- _EXERCISE PROMPT_: Would you please write out each entry that follows, exactly as written?

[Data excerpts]
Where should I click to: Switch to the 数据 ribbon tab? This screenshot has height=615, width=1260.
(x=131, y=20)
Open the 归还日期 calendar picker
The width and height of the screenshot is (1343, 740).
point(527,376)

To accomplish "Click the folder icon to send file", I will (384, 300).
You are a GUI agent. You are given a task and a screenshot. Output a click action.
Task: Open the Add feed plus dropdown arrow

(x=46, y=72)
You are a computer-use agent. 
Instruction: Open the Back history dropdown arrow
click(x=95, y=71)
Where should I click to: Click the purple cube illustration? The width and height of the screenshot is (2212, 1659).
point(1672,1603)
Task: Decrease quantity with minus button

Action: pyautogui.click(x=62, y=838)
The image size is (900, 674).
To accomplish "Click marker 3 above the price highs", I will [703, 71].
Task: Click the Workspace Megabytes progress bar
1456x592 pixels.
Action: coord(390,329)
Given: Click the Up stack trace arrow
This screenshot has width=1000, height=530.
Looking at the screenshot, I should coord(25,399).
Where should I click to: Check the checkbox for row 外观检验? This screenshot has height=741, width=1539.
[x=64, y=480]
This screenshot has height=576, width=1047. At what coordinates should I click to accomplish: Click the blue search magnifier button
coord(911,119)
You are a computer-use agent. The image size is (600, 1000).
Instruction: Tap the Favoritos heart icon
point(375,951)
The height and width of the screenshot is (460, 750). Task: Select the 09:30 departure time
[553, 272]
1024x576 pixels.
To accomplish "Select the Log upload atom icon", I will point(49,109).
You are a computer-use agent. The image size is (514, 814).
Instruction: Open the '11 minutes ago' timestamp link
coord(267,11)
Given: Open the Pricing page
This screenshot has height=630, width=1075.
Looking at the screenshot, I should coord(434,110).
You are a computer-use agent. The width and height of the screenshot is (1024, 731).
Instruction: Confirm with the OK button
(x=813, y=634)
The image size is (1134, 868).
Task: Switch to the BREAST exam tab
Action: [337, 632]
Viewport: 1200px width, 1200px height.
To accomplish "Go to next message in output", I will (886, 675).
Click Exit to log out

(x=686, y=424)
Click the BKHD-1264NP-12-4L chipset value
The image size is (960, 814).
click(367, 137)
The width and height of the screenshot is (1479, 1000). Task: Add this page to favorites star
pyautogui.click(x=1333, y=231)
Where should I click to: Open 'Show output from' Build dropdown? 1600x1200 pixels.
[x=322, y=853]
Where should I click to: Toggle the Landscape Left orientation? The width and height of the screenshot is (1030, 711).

- _ANSWER SPACE_:
Where should I click to: Switch to the 数据 ribbon tab? This screenshot has height=615, width=1260.
(x=131, y=20)
Open the 归还日期 calendar picker
The width and height of the screenshot is (1343, 740).
point(527,376)

To accomplish "Click the folder icon to send file", I will (384, 300).
You are a GUI agent. You are given a task and a screenshot. Output a click action.
Task: Open the Add feed plus dropdown arrow

(x=46, y=72)
You are a computer-use agent. 
Instruction: Open the Back history dropdown arrow
click(x=95, y=71)
Where should I click to: Click the purple cube illustration? The width and height of the screenshot is (2212, 1659).
point(1672,1603)
Task: Decrease quantity with minus button

Action: pyautogui.click(x=62, y=838)
The image size is (900, 674).
To accomplish "Click marker 3 above the price highs", I will [703, 71].
Task: Click the Workspace Megabytes progress bar
1456x592 pixels.
Action: coord(390,329)
Given: Click the Up stack trace arrow
This screenshot has width=1000, height=530.
Looking at the screenshot, I should coord(25,399).
Where should I click to: Check the checkbox for row 外观检验? This screenshot has height=741, width=1539.
[x=64, y=480]
This screenshot has height=576, width=1047. At what coordinates should I click to accomplish: Click the blue search magnifier button
coord(911,119)
You are a computer-use agent. The image size is (600, 1000).
Instruction: Tap the Favoritos heart icon
point(375,951)
The height and width of the screenshot is (460, 750). Task: Select the 09:30 departure time
[553, 272]
1024x576 pixels.
To accomplish "Select the Log upload atom icon", I will point(49,109).
You are a computer-use agent. The image size is (514, 814).
Instruction: Open the '11 minutes ago' timestamp link
coord(267,11)
Given: Open the Pricing page
This screenshot has height=630, width=1075.
Looking at the screenshot, I should coord(434,110).
You are a computer-use agent. The width and height of the screenshot is (1024, 731).
Instruction: Confirm with the OK button
(x=813, y=634)
The image size is (1134, 868).
Task: Switch to the BREAST exam tab
Action: [337, 632]
Viewport: 1200px width, 1200px height.
To accomplish "Go to next message in output", I will (886, 675).
Click Exit to log out

(x=686, y=424)
Click the BKHD-1264NP-12-4L chipset value
The image size is (960, 814).
click(367, 137)
The width and height of the screenshot is (1479, 1000). Task: Add this page to favorites star
pyautogui.click(x=1333, y=231)
Where should I click to: Open 'Show output from' Build dropdown? 1600x1200 pixels.
[x=322, y=853]
Where should I click to: Toggle the Landscape Left orientation? The width and height of the screenshot is (1030, 711).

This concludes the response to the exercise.